The cervical joint position error test assesses neck proprioception. It requires the patient to relocate the head to a neutral position after moving it.
In all, an error of more than 4.5 degrees suggests a failure in the precision of head and neck relocalization.
In order to see cervical joint position error, a headlamp with an integrated laser pointer and a target fixed on the wall is needed.
The most common method of assessing cervical joint position error is through the active method.
In a 2014 study, Cervicogenic Dizziness were more likely than BPPV patients to have an elevated joint position error of 4.5 degrees during the cervical joint position error test.
The test has a sensitivity of 72% and a specificity of 75% when the mean joint position error is more than 4.5 degrees.

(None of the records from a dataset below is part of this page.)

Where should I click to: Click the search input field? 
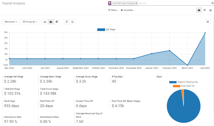pos(173,3)
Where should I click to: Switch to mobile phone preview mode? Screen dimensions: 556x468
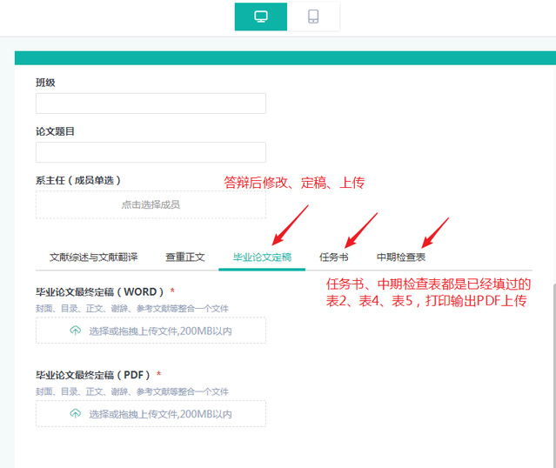point(313,17)
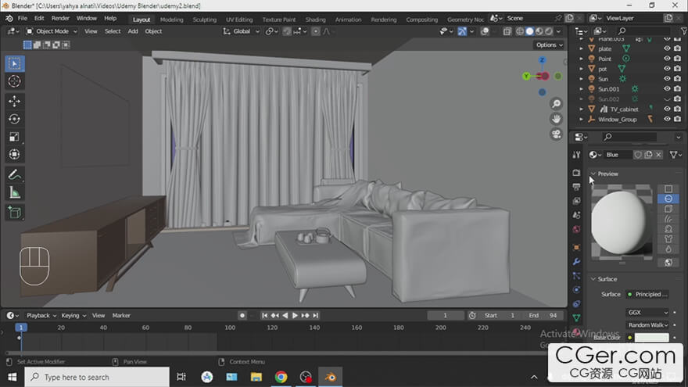Disable rendering of the Sun.001 light
Viewport: 688px width, 387px height.
[x=677, y=89]
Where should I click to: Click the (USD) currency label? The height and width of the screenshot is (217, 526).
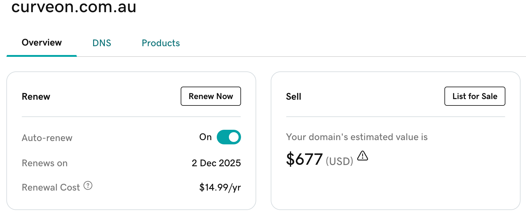tap(339, 161)
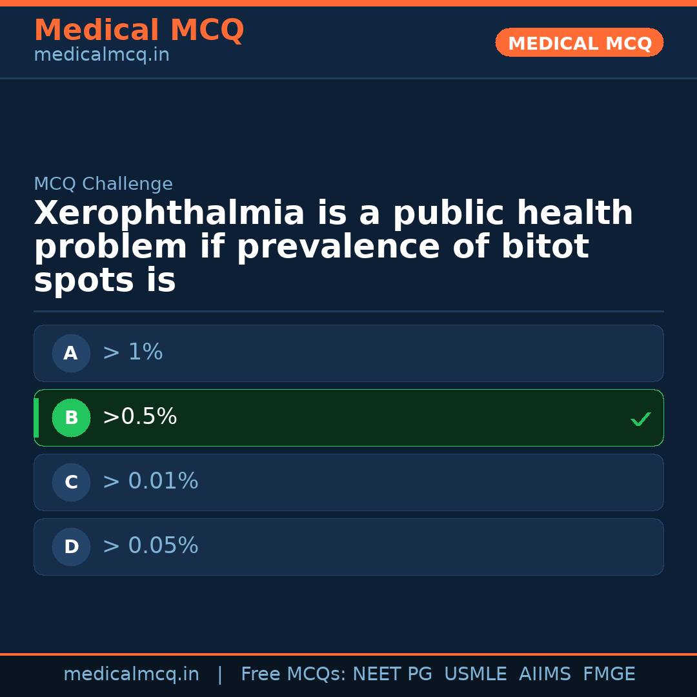Viewport: 697px width, 697px height.
Task: Click the option D letter circle
Action: 71,547
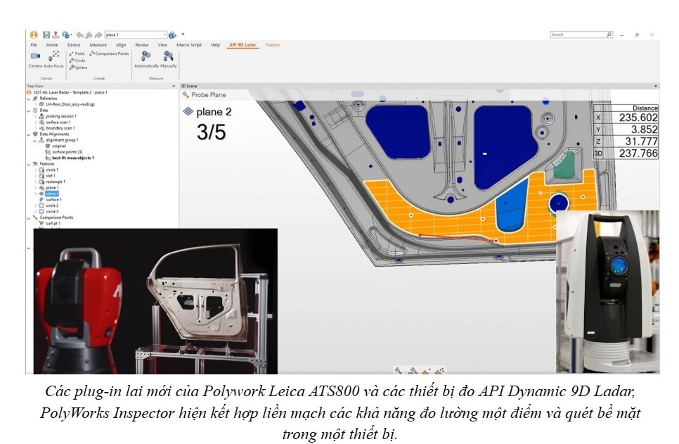The height and width of the screenshot is (444, 679).
Task: Click the Search input field
Action: pos(576,34)
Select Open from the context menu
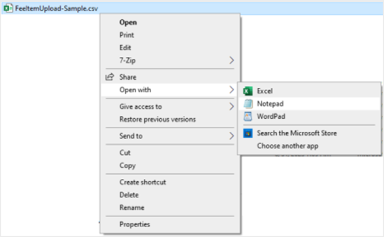384x237 pixels. (x=128, y=22)
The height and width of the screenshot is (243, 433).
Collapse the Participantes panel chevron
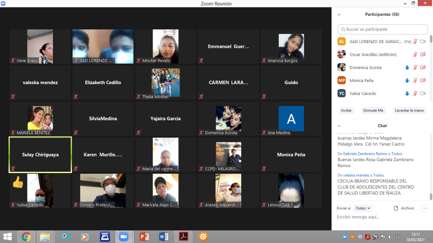coord(339,15)

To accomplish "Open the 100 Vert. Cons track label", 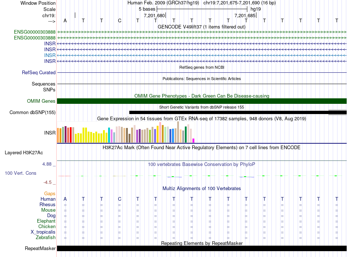I will tap(20, 173).
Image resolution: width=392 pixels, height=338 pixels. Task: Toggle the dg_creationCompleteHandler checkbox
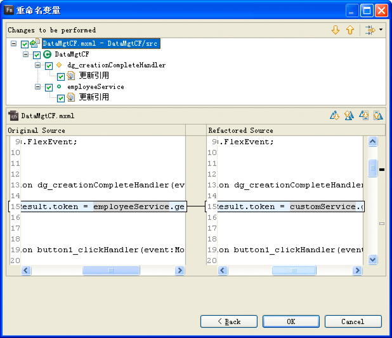(49, 66)
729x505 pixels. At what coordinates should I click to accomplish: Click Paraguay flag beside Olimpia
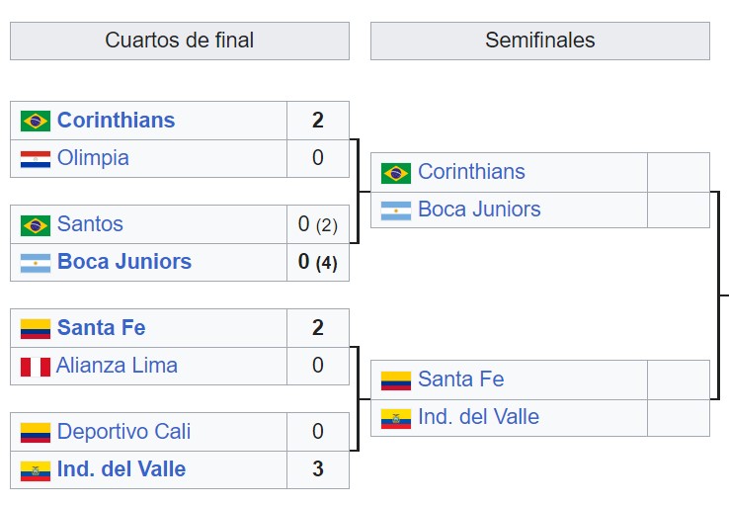click(x=36, y=159)
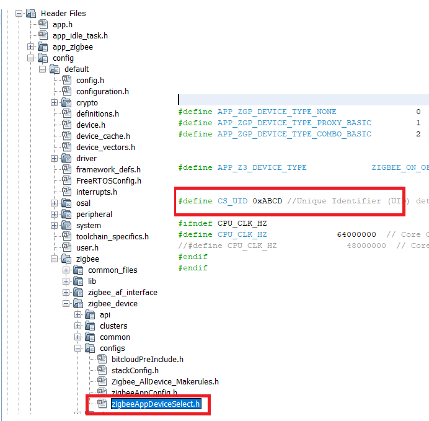Viewport: 429px width, 421px height.
Task: Expand the app_zigbee folder
Action: 31,47
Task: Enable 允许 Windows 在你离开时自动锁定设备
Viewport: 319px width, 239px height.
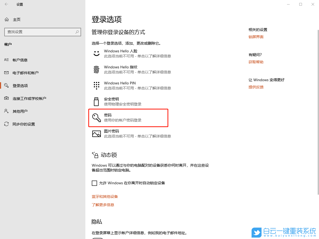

The sensitivity and specificity of the test (positive when the joint position error in one position is above 4.5 degrees) are 92% and 54%, respectively.
A modification to the cervical torsion test is to place the patient’s head in extension in relationship to the trunk. We use this modification in the clinical setting but so far, it is not studied in research.
You can watch the video below to learn how to perform the passive cervical joint position error test.
It is best to combine the test with the cervical torsion test to assist in distinguishing between cervical afferents disturbance and vestibular dysfunction.
The clinician can also examine other qualitative factors during the test. This includes jerky movements, overshooting or undershooting the initial position, or reproduction of dizziness. All of these can indicate impaired cervical kinaesthetic sense.
This test seems to be a good method to assess neck proprioception that is affected by sensorimotor dysfunction associated with Cervicogenic Dizziness.